> SOURCE INFORMATION:
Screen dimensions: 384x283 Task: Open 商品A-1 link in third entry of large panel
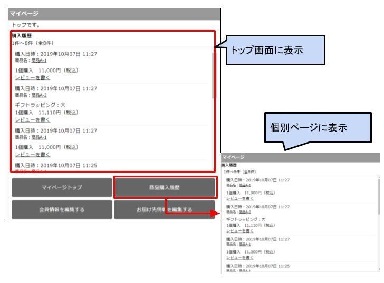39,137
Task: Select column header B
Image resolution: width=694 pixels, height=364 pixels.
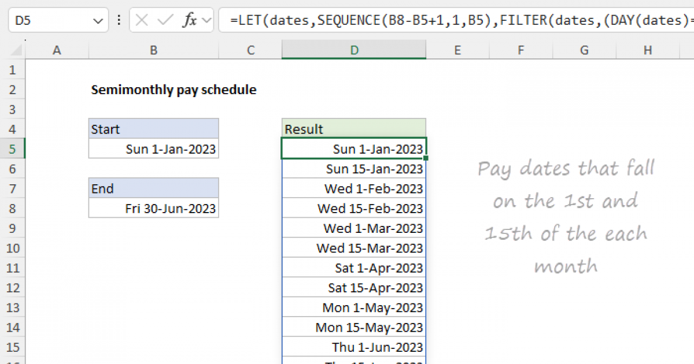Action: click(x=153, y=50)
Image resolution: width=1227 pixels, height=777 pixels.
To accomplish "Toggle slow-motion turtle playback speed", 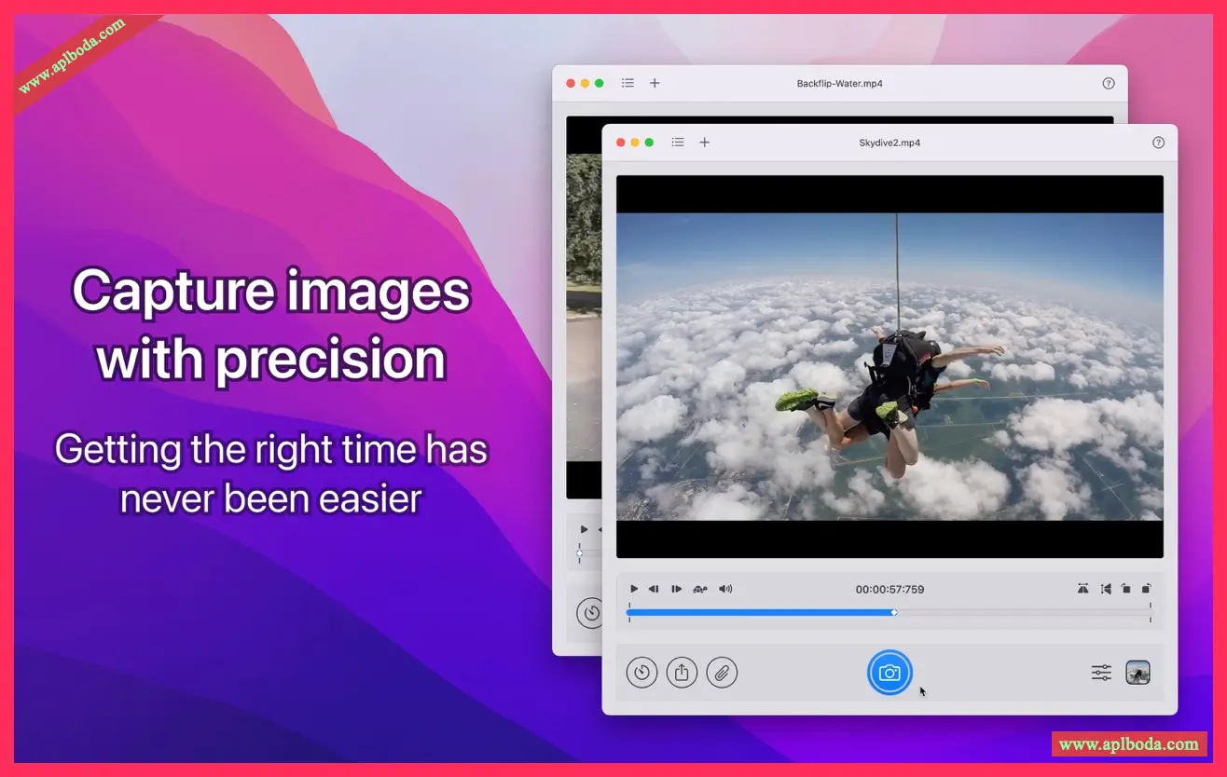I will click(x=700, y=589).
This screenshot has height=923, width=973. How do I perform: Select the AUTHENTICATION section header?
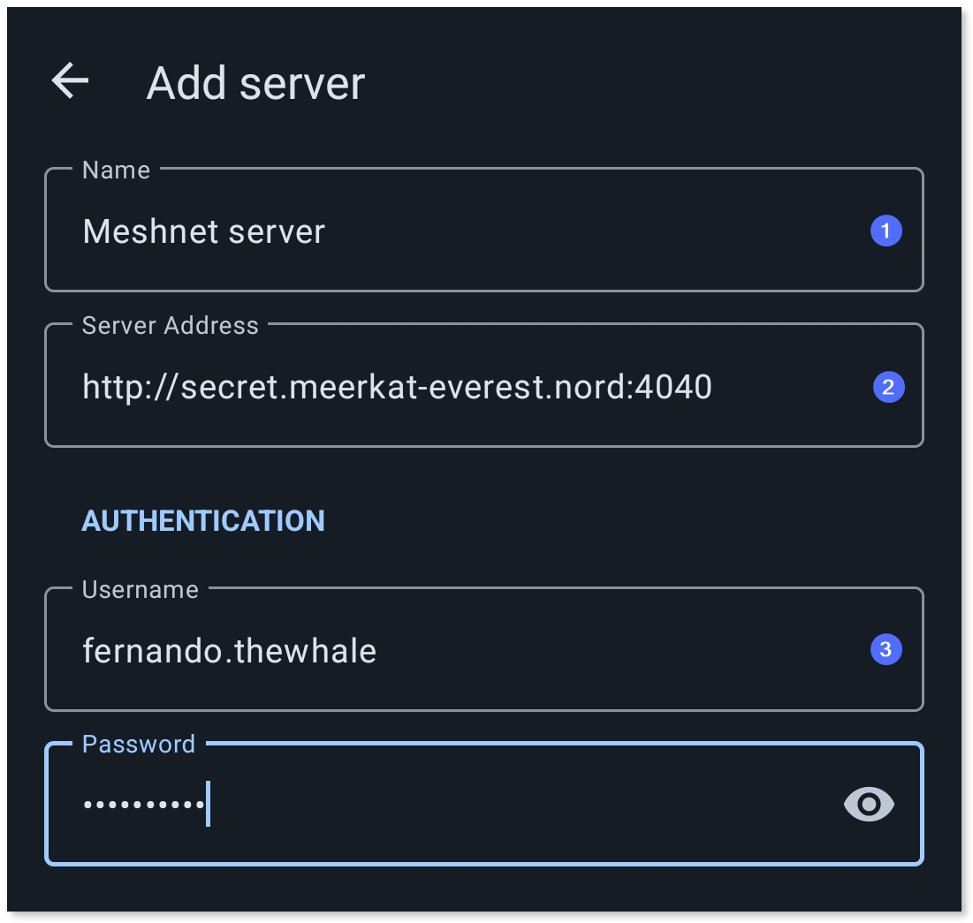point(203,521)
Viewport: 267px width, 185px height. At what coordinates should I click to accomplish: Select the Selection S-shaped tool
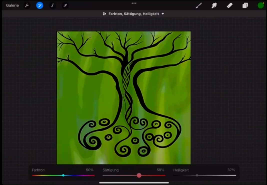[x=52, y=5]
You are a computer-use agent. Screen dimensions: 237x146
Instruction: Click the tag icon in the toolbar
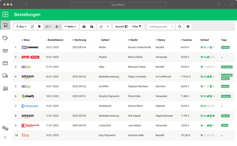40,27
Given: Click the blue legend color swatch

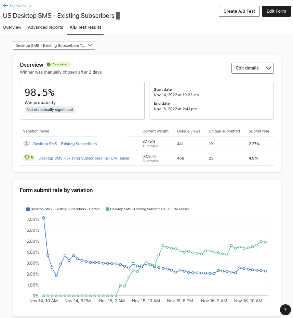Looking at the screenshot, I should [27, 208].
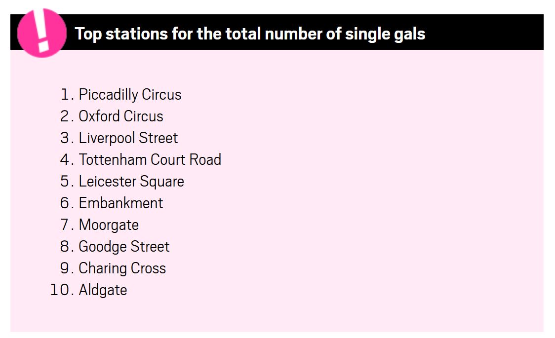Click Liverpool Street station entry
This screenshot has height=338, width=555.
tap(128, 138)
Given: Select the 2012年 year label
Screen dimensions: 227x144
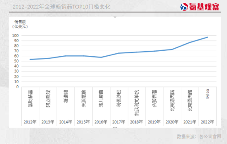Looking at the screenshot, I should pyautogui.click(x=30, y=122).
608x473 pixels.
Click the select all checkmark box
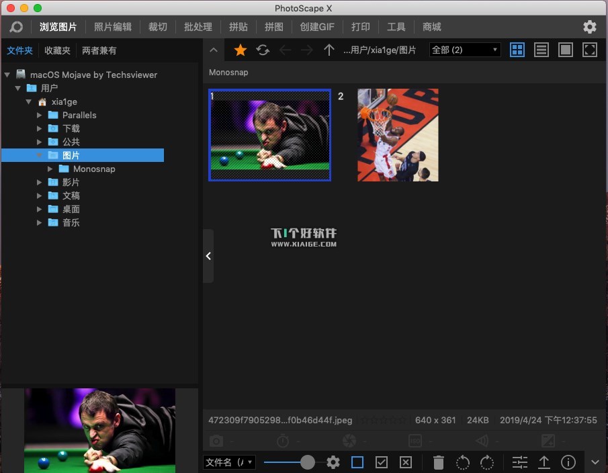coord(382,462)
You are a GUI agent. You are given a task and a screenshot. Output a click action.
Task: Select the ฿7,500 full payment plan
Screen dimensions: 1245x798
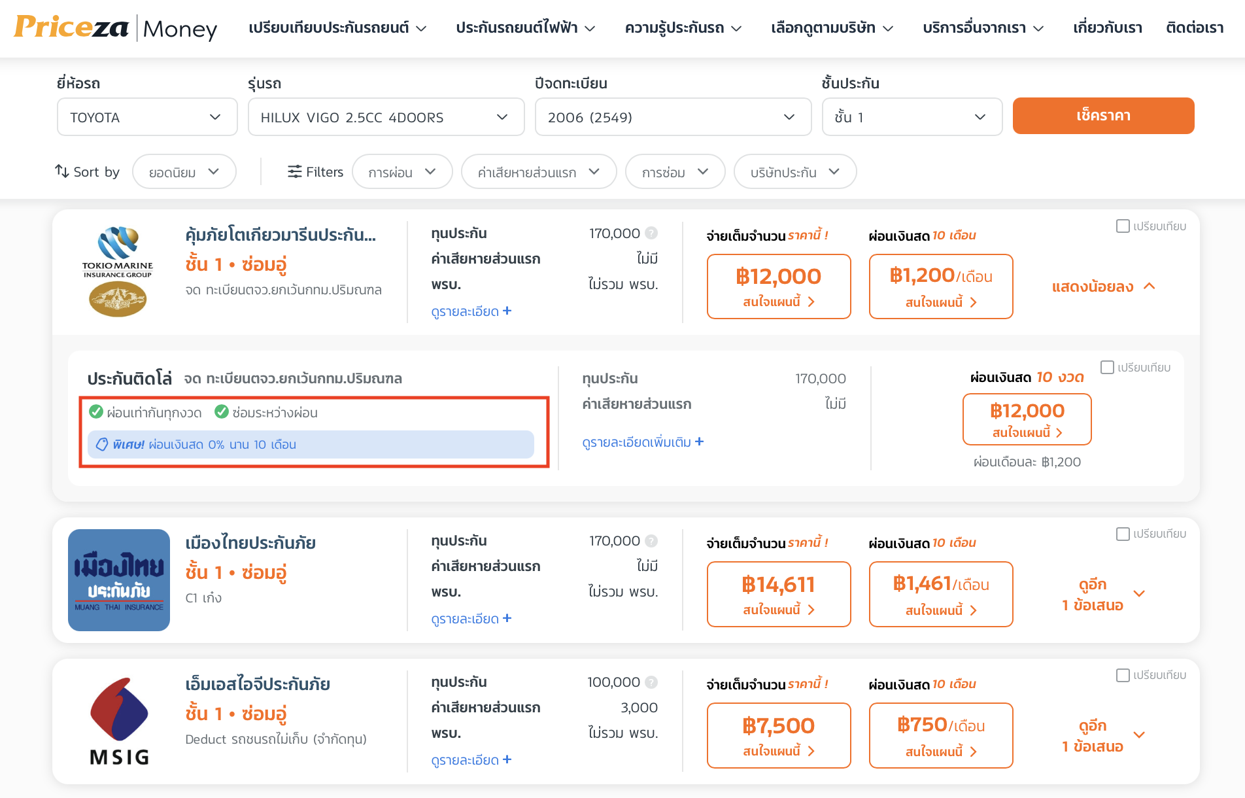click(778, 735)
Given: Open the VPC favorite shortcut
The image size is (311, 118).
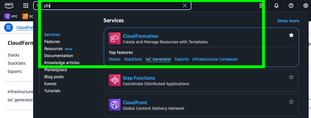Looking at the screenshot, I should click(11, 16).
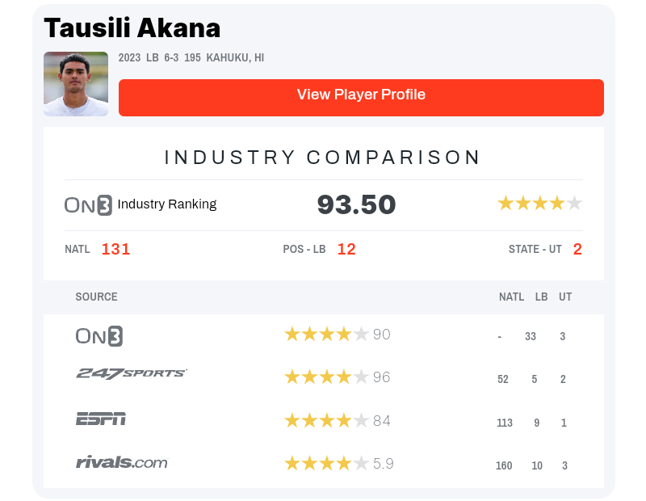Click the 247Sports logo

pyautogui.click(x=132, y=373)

> TASK OBJECTIVE: From the line with "Given: Select the 2012年 year label" through the end of the listing, write out every line exactly, leaving out the pictures.

> TASK RESPONSE:
Given: Select the 2012年 year label
Screen dimensions: 227x144
Looking at the screenshot, I should pyautogui.click(x=30, y=122).
608x473 pixels.
Click the select all checkmark box
coord(382,462)
You are a GUI agent. You are given a task and a screenshot. Output a click action.
Task: Select the ฿7,500 full payment plan
Screen dimensions: 1245x798
click(778, 735)
Given: Open the VPC favorite shortcut
The image size is (311, 118).
Looking at the screenshot, I should click(11, 16).
Click the 247Sports logo

pyautogui.click(x=132, y=373)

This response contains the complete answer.